◆ Texto
Somos poderosos, porque de súbito
invadimos o espaço público da opinião, da informação, da discussão, através da
Internet, das redes sociais, dos computadores, dos portáteis, dos tabletes e
dos telefones inteligentes.
É nosso esse espaço, pertence-nos, nele
somos todos iguais, ou seremos, quando o número de seguidores que temos – que
tenho – igualar o de, sei lá, um Cristiano Ronaldo, ou de um Justin Bieber, ou
de qualquer outro ser humano a quem chamamos “famoso”. Por enquanto
contentamo-nos com mil amigos (ou 654 ou 300 ou qualquer coisa assim), mas
sabemos que neste maravilhoso mundo novo podemos vir a ter dezenas, que digo,
centenas de milhares. Milhões de amigos?
Somos poderosos, porque a nossa página
no Facebook é só nossa e dos nossos amigos – os 654 ou 300 ou assim –, que
estão sempre de acordo connosco, nos dão força sem que sequer interesse o que
escrevemos, interessa é que ninguém nos contraria, e ninguém nos contraria
porque somos poderosos. Aliás, quem se atreva a contrariar-nos, a
contrariar-me, já sabe, será “desamigado”, porque no meu espaço mando eu, e o
meu espaço é meu, é privado, ninguém tem nada a ver com ele, e com as coisas
(quiçá) boçais que por lá escreva, que lá escrevamos, só a mim dizem respeito,
a mim e aos meus amigos, aqueles que eu não “desamiguei”, nem “desamigarei”.
O mundo mudou. Ninguém hoje ignora a
força da nossa opinião e os políticos sabem que agora quem manda somos nós, sou
eu, e a minha vontade anda por aí à solta, expressa-se em petições on-line
sobre todos os assuntos a propósito dos quais tenho opinião própria; e eu tenho
opinião própria sobre quase tudo. Publico-a em blogs patrocinados, coloco posts
no meu perfil, assino comentários verrinosos, por vezes com um nome diferente, um
alias qualquer, para que não me reconheçam; mas a opinião que emito fica
registada e nunca mais desaparecerá.

◆ Instrução
Transcreva do texto sobre as redes sociais o trecho que começa em "Somos poderosos, porque de" e termina em "dos telefones inteligentes.".

◆ Material fornecido
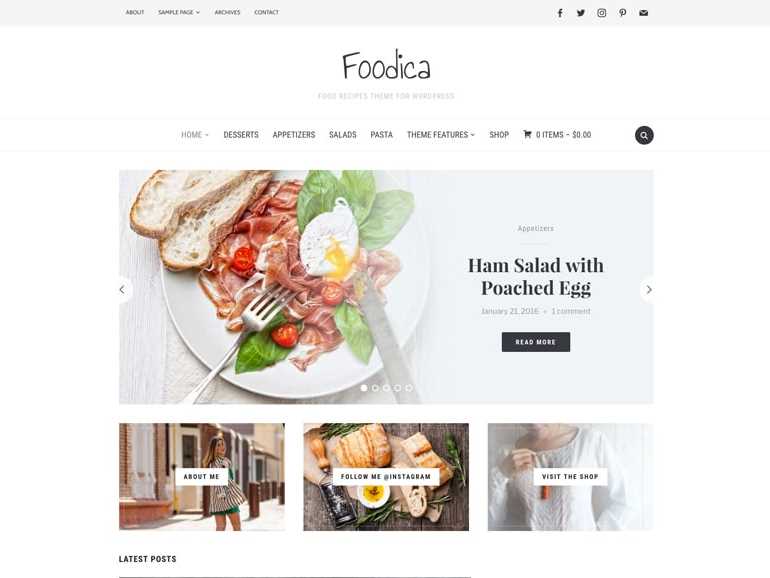This screenshot has height=578, width=770.
Task: Click the email envelope icon
Action: pyautogui.click(x=644, y=13)
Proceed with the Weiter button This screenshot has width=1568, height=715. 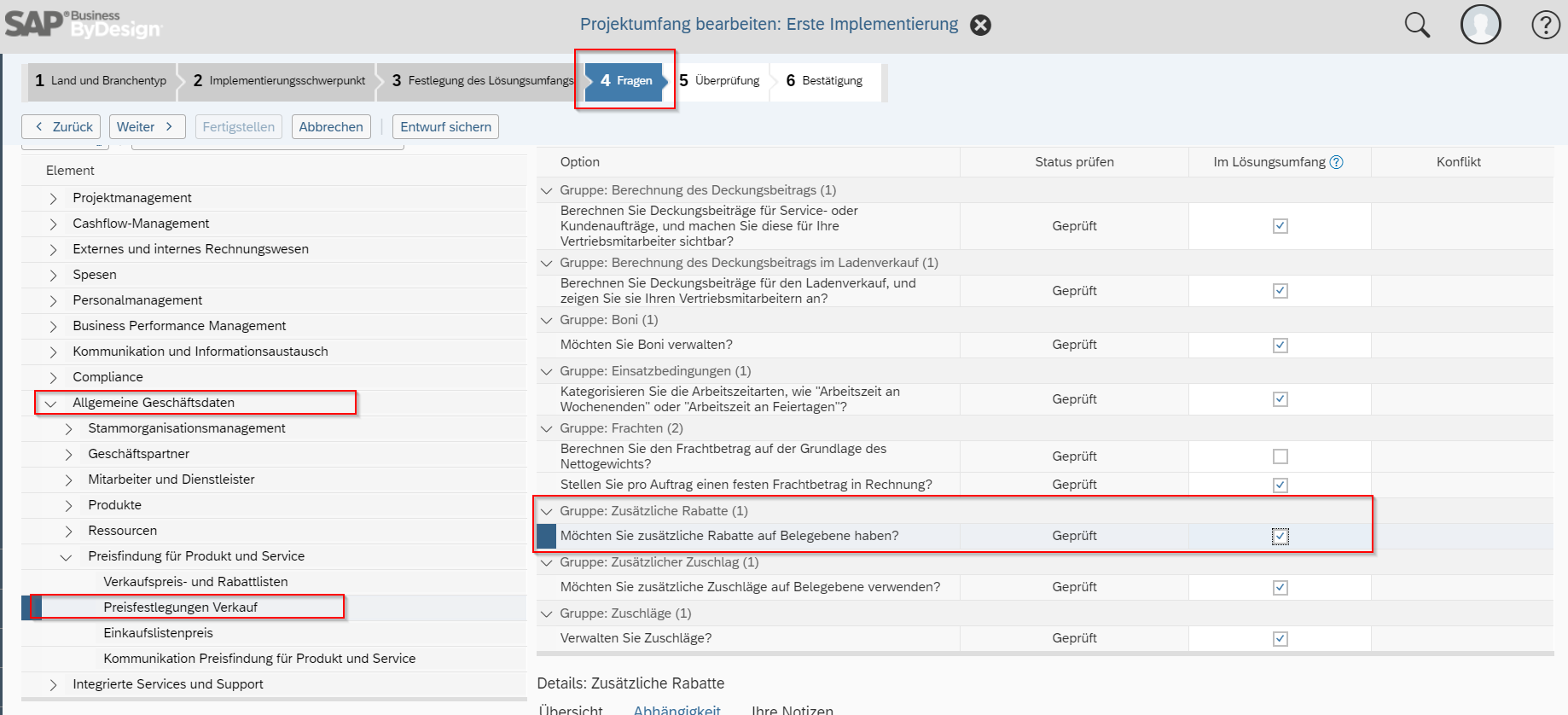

◆ Resposta completa
Somos poderosos, porque de súbito
invadimos o espaço público da opinião, da informação, da discussão, através da
Internet, das redes sociais, dos computadores, dos portáteis, dos tabletes e
dos telefones inteligentes.